Sur les traces du trésor perdu de Daech

Il y a cinq ans, l'État islamique, longtemps l'organisation terroriste la plus puissante –et la plus riche– au monde, était vaincu par les Forces démocratiques syriennes soutenues par une coalition internationale. Depuis, en Irak et en Syrie, des habitants arpentent les déserts et les rues encore éventrées des villes, pelle et détecteur de métaux à la main, à la recherche d'un butin dont personne ne sait s'il existe vraiment: le trésor de Daech.
L'image représente une scène de ruines avec des soldats en uniforme tenant des armes.

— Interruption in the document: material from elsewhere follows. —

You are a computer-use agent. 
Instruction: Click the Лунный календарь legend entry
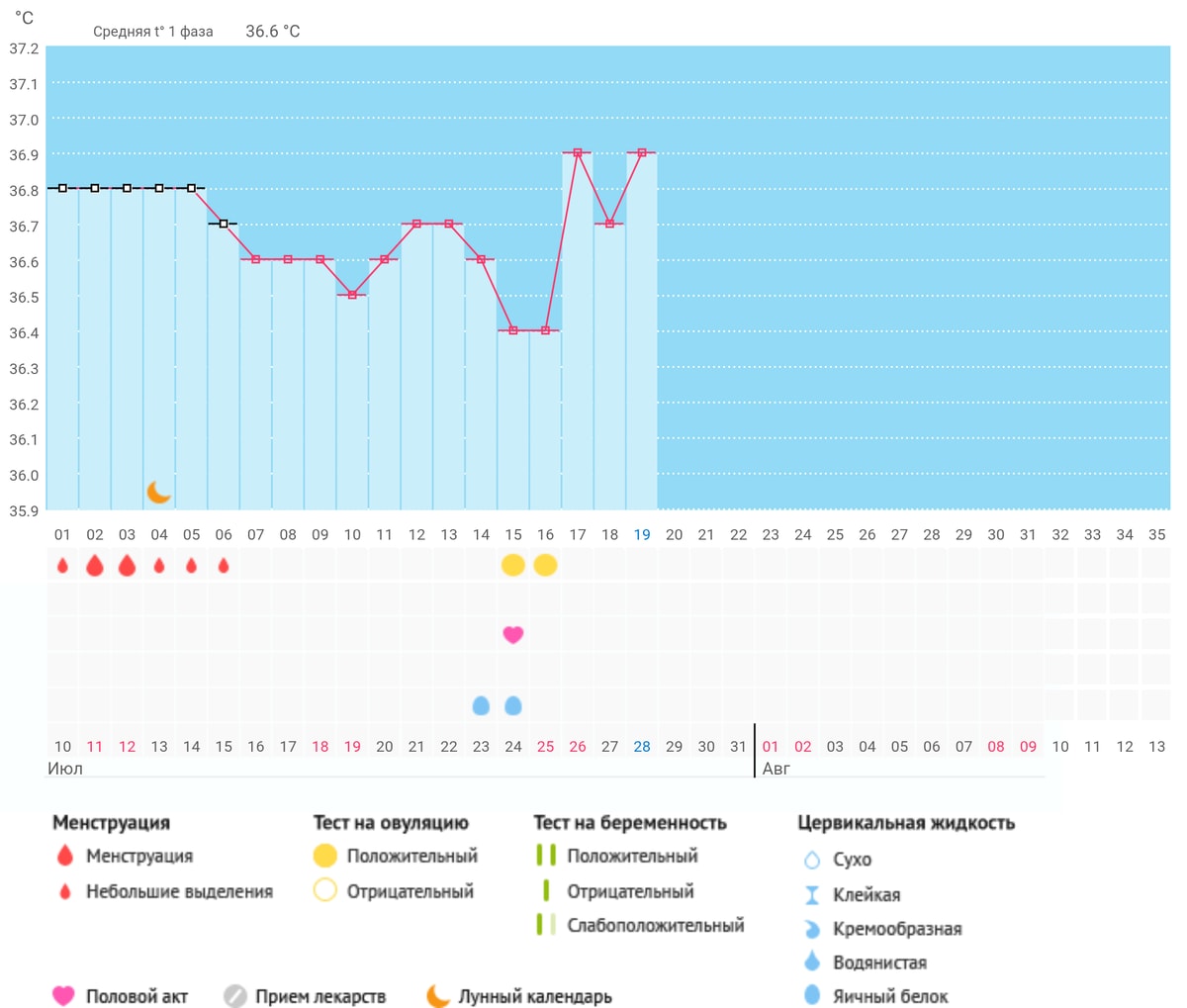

Il y a des personnages en tenue de protection, des murs délabrés avec des peintures murales, et des pièces de monnaie éparpillées au sol. Une bande de sécurité jaune et noire entoure une partie de la scène.

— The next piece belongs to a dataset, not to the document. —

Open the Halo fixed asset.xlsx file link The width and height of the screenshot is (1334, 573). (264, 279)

Illustrations: Émilie Seto pour Society

C’était il y a quatre ans, mais il n’a rien oublié. “Tout était détruit. Il y avait des morceaux de tentes, de voitures, des restes de maisons. Dans certaines d’entre elles, on a trouvé des montagnes d’explosifs, des armes.” Accroupi sur un rocher au bord de l’Euphrate, à Raqqa, Kuvan* s’arrête quelques instants. Le jeune Kurde syrien, âgé d’une trentaine d’années, se souvient surtout des corps: “Il y en avait énormément, ils étaient en putréfaction, dit-il. L’odeur était insoutenable. On pouvait reconnaître les restes des soldats de Daech. Ils avaient des uniformes, des armes, mais personne n’avait pensé à les enterrer.” Le 25 mai 2020, un an après la défaite de l’État islamique, Kuvan est l’un des tout premiers démineurs à entrer à Baghouz, village d’un kilomètre carré où s’étaient regroupés des dizaines de milliers de combattants de l’EI chassés des territoires récupérés par les Forces démocratiques syriennes (FDS), l’alliance kurdo-arabe soutenue par la coalition internationale. “Le fameux dernier camp de l’État islamique”, résume-t-il . De ses doigts fins habitués à désamorcer les grenades, Kuvan caresse le fleuve, le regard perdu dans ses propres souvenirs. Une mélodie métallique échappée d’un vieux transistor posé sur le rebord d’une barque se mêle à la rumeur du vent. D’autres images lui reviennent: des scènes absurdes d’hommes essayant d’enfoncer leur pelle rouillée dans la terre sèche, keffieh sur le visage, sous un soleil écrasant. “Ils étaient beaucoup à fouiller, comme ça, lorsque nous sommes arrivés”, dit-il. Que cherchaient-ils, ces hommes courbés, dans ces paysages de mort et de désolation? Leurs proches disparus? Leur maison? “Non, coupe Kuvan, troublé. Ils creusaient pour trouver le trésor de Daech.”